Como ficara expresso na anterior edição, as Primárias eram subdivididas em duas fações: a Masculina e a Feminina. Queria isto dizer que: rapazes para um lado, raparigas para o outro. No entanto, com a chegada de uma nova professora para as meninas, antevíamos que o cenário do relacionamento entre géneros, até aqui demasiado austero, iria revelar-se um pouco mais amistoso. Não seria bem um tipo de cordialidade de ”tu cá, tu lá”, mas… acreditámos.
A recém-chegada Odete, uma minorca de 1,40m, vinha de outras andanças, de outros registos. Com sangue novo na guelra e evidente convicção progressista, apercebendo-se do clima gélido existente, não descansou enquanto não levou por diante o seu propósito, tendo, para isso, de convencer, a custo, a minha velha mestra que, renitente, custou a anuir à nova maneira de fazer relacionar as meninas com a rapaziada. Como se sabe, o contrário era fácil. Na época, os rapazes eram muito mais liberais e despidos de preconceitos. Mas a noviça, apercebendo-se da ausência de relacionamento, encetou um programa de cantorias populares portuguesas, que agradavam, de modo distinto, aos alunos/as que nele participavam. Por banda das raparigas, que sempre gostaram de cantar, todas receberam de bom grado aquele evento, sem outros subterfúgios, mas, para os rapazes, cada sessão traria vantagens em várias vertentes. Os vaidosolas, porque queriam exibir-se diante das moçoilas; os restantes cromos, onde se inseriam os cábulas, os trauliteiros e os repetentes, também estavam felizes, porque, além de terem a certeza de que, enquanto durasse a exibição do coral, ninguém os obrigaria a estudar, também estavam a salvo dos habituais tabefes.
Então, às quartas-feiras, logo após o almoço, lá ia a Masculina, em peso, inundar os aposentos das meninas. A professora Odete é que comandava as hostes. Ela é que, com ou sem habilitações para o efeito, e mesmo sem partitura, dava o mote e o lamiré, já que, em termos de diapasão, aquilo soava a uma certa desafinação. Começava ela pelo “tau, tau, vira o bacalhau”; seguia-se “João Brandão”; depois a “Tia Anica”, enfim… um rosário de cantilenas que, uma semana, duas semanas depois, seriam repetidas até entrarem nas monas e no ritmo desejado pela docente.
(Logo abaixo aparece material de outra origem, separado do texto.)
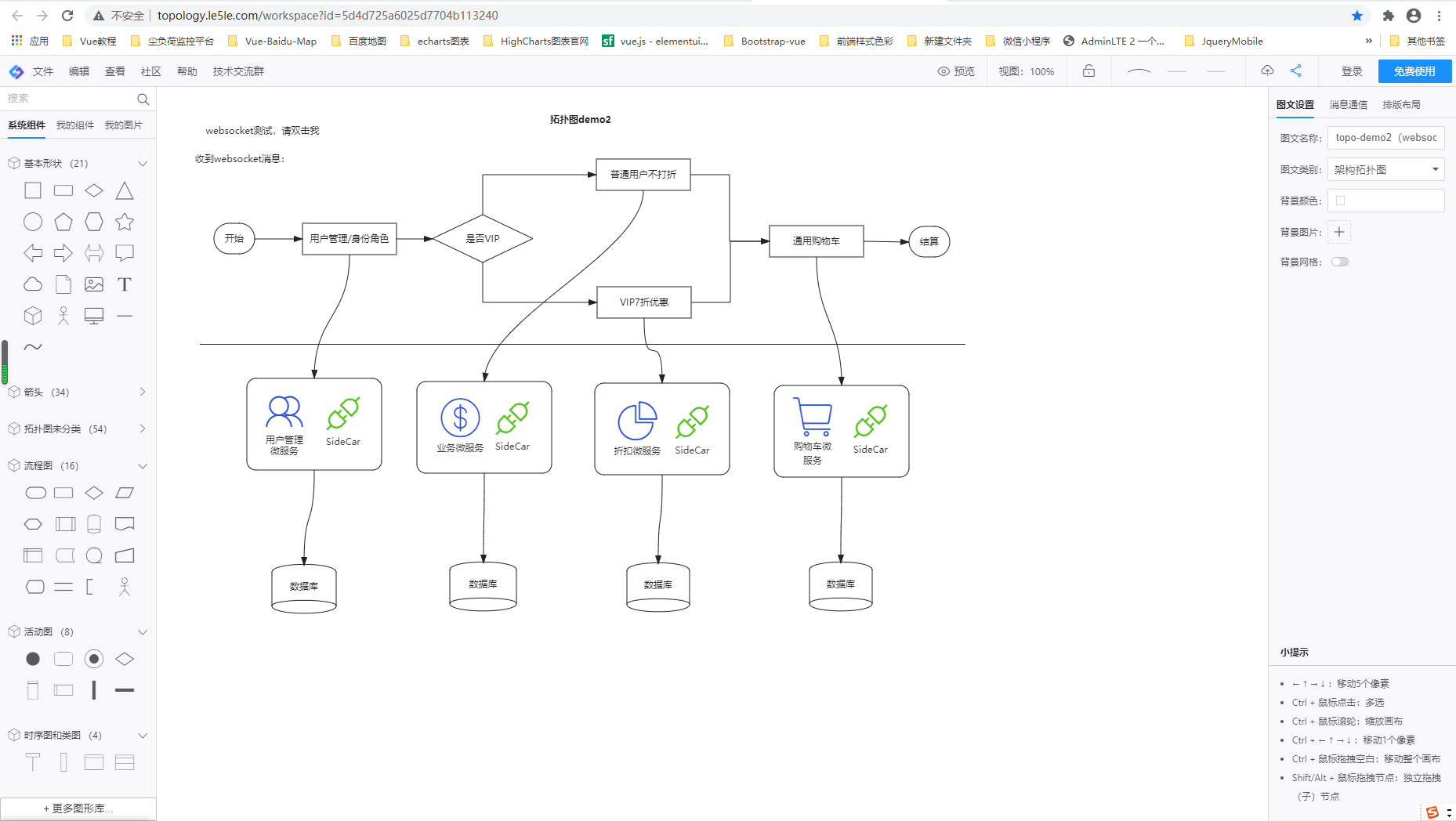Pick the 背景颜色 color swatch
This screenshot has height=821, width=1456.
[x=1340, y=201]
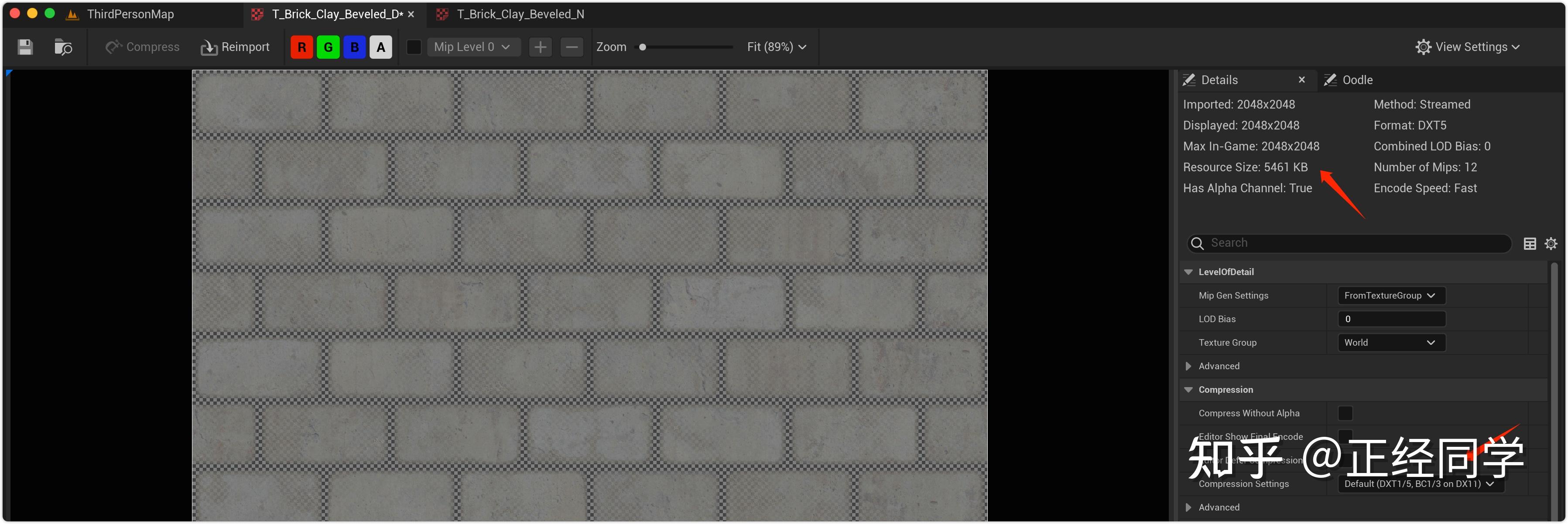Enable Compress Without Alpha checkbox
This screenshot has width=1568, height=524.
[1345, 413]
Mas a verdade é que todo aquele aparato, de pretenso convívio, era apenas e só fogo-de-vista, coisa efémera, porque a realidade era bem diferente. Acabada que estava a sessão, ai daquele que se atrevesse a permanecer por ali, em terreno inimigo, ou lançasse um qualquer piropo a uma miúda. Tinha a sentença lida antes do julgamento.
Mas as aulas continuavam e, agora, era tempo de preparar o exame da 3ª classe, já que os professores Castanho e Carmina, vindos do Cartaxo, estariam por aí a chegar para avaliar os nossos conhecimentos. Esta prova, aberta ao público, decorreu com toda a normalidade, pese embora a ausência dos cábulas, alguns já veteranos, que nem sequer foram propostos a exame. Sabíamos, no entanto, que, no ano letivo seguinte, na 4ª classe, as coisas iriam fiar mais fino, mas, bem lá no fundo, era daquilo que nós gostávamos.